These are from a gorgeous new find, Aleda Shirley. I love how measured and composed her work is with still so much boiling under the surface, and how each one of her poems has a distinct color palette. Both of these are from her 1996 book
Long Distance.
Fourth and Magnolia
Roused this afternoon by a phrase of oboe
moving from my neighbor's open window
across the courtyard into mine, I imagined
the light falling across the bed
was a comforter of orange and silver satin;
in a single breeze, I smelled honeysuckle,
mown grass, wild onions. Last winter I spent
hours painting
trompe l'oeil shadows
on the floor; at any given moment, I could conjure
sunlight. Last winter. Driving the freeway,
taking a bath, telling someone new my name,
my job, and that, yes, a drink would be
lovely--all the while I was composing
letter after letter to you in my head.
I can't remember how they went. And
I don't know why, tonight, I've returned
to the park where a year ago we said goodbye.
Soon, soon, a woman whispers to her children
at the bus stop. Velvet the color of scarlet
and orange leaves flares from the stage;
a rehearsal of Shakespeare-in-the-Park.
The actor playing Othello mutters soliloquies
into the dusk; how is it I find in him,
and only in him, proof you and I were ever here?
A wino grunts at me and I light his cigarette,
so crumpled and stubby it might be a joint.
It's time to go: trailing bright grey exhaust,
the bus breaks with a pneumatic hiss;
a boy dunks the ball a final time, tucks
it under his arm; so smoothly does he slide,
on his skateboard, into dusk, dusk might
well be a destination instead of an hour.
Shades
It takes more than a door painted blue
to keep the ghosts away. All you have to do
is live long enough and they will come.
Beside the interstate the old road still ran,
though it ended abruptly in a field of sage and mist.
That road seemed like the future: an emptiness
that could turn, at any moment, into beauty.
I stopped in a small town in Oklahoma--
a liquor store in a bad neighborhood,
old men and teenagers standing around our front,
a radio crackling in the dry wind.
Did the old men come this far and stop?
Smoke from their cigarettes disappeared an instant later.
In the darkness nothing was visible but the darkness.

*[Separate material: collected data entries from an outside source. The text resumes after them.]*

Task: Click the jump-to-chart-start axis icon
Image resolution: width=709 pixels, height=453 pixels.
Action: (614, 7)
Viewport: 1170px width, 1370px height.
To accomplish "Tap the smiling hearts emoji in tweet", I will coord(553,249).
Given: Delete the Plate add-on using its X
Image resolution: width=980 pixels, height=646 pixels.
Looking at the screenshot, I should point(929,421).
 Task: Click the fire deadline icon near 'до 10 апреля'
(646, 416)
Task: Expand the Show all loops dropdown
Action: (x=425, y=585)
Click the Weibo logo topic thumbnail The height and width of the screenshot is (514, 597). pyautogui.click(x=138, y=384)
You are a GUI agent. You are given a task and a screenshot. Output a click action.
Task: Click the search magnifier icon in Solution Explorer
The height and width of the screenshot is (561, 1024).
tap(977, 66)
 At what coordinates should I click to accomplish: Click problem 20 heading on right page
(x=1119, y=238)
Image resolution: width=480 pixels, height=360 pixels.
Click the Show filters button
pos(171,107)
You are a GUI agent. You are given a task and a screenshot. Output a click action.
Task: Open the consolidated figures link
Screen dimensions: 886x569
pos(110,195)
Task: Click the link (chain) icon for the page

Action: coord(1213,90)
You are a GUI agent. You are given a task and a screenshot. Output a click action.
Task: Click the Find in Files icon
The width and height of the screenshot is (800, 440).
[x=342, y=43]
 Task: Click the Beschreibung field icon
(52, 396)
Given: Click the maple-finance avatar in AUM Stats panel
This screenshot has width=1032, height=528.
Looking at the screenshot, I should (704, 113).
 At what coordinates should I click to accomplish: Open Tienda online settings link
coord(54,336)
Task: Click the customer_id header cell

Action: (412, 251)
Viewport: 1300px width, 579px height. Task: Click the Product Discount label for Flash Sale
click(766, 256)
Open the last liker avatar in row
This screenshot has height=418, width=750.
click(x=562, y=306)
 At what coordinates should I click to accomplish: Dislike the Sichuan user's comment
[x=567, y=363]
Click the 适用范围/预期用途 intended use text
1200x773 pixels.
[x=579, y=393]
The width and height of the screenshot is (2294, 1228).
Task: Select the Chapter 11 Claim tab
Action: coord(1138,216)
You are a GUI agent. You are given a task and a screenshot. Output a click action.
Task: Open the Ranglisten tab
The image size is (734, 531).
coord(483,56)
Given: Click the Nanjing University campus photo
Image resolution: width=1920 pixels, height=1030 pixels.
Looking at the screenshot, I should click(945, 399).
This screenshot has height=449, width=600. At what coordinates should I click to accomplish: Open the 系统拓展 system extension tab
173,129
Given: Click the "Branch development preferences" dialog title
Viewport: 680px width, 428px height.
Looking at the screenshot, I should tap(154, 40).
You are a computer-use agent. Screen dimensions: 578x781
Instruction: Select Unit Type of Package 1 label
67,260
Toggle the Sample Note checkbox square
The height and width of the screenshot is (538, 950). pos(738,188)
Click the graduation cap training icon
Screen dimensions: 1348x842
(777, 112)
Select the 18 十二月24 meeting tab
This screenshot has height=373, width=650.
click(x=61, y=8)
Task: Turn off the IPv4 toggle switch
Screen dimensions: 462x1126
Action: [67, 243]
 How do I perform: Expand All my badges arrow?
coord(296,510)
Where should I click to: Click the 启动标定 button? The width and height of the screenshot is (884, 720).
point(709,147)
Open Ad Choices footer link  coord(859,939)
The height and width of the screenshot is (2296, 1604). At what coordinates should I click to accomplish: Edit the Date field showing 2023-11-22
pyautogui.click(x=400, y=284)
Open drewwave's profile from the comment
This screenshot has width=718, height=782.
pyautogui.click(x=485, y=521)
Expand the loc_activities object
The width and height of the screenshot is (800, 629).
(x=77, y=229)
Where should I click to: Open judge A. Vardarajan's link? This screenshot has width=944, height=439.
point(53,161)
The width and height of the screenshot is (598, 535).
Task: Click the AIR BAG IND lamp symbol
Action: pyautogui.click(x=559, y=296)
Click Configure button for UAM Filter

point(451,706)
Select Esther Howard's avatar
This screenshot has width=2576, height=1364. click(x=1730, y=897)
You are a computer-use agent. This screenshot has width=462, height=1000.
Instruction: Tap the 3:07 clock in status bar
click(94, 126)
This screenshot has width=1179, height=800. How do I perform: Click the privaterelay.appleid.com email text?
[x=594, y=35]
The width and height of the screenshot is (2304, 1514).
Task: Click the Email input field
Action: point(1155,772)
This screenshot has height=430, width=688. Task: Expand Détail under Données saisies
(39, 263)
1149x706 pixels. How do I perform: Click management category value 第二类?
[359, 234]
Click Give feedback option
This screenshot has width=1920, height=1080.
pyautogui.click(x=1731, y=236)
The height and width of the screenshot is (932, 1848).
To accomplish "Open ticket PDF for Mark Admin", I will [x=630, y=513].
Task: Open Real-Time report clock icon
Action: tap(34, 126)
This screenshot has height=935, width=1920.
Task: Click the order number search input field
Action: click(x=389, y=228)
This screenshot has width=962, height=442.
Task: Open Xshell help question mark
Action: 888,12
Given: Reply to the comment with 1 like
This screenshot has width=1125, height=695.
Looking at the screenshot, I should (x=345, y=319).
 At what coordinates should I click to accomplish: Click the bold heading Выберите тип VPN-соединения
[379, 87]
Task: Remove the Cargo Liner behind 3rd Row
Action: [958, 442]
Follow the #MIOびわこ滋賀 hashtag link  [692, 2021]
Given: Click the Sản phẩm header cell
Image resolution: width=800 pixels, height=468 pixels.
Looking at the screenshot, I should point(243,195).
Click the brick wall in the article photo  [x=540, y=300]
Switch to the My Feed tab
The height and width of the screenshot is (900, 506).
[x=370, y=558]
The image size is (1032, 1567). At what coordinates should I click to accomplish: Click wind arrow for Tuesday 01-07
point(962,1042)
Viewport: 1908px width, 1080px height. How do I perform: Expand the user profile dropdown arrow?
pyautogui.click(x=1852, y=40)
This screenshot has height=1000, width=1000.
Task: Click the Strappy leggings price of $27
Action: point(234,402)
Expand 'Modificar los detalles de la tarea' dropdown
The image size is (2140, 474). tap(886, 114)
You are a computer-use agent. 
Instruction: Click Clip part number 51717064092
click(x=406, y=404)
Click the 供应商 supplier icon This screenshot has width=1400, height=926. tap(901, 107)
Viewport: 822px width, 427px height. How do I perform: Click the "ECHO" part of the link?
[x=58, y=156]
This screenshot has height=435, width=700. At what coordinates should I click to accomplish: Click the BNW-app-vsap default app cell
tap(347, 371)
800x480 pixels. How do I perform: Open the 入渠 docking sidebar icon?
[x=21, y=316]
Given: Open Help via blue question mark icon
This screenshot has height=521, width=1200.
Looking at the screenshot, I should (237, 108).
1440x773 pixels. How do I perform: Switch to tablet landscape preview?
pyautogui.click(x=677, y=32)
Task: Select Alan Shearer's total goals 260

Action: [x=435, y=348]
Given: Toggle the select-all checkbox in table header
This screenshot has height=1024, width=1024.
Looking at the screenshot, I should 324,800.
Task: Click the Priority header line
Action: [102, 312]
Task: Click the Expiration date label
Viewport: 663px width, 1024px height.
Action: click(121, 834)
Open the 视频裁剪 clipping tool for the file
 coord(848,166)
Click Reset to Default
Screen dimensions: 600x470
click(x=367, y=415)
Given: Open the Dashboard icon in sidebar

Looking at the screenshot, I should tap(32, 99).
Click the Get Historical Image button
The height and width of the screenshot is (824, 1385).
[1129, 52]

By dawn the road was the color of silk
gone orchid or violet when tilted to the light,
the trees on the side of the road permanently twisted
from the wind off the plains. On that leg they bent
toward me. I stood some distance from the car and felt
the dry air whipping my skirt around my legs.
I realized I'd forgotten too little about my life,
that there was in sleep and inattention a kind of salvation
and I wanted to be saved because I no longer believed
any one place was different from any other.
Being haunted means you never feel wholly abandoned,
and as I drove past the blinded diners and the shells of old trucks,
I gathered it close to me, all of it, and went on.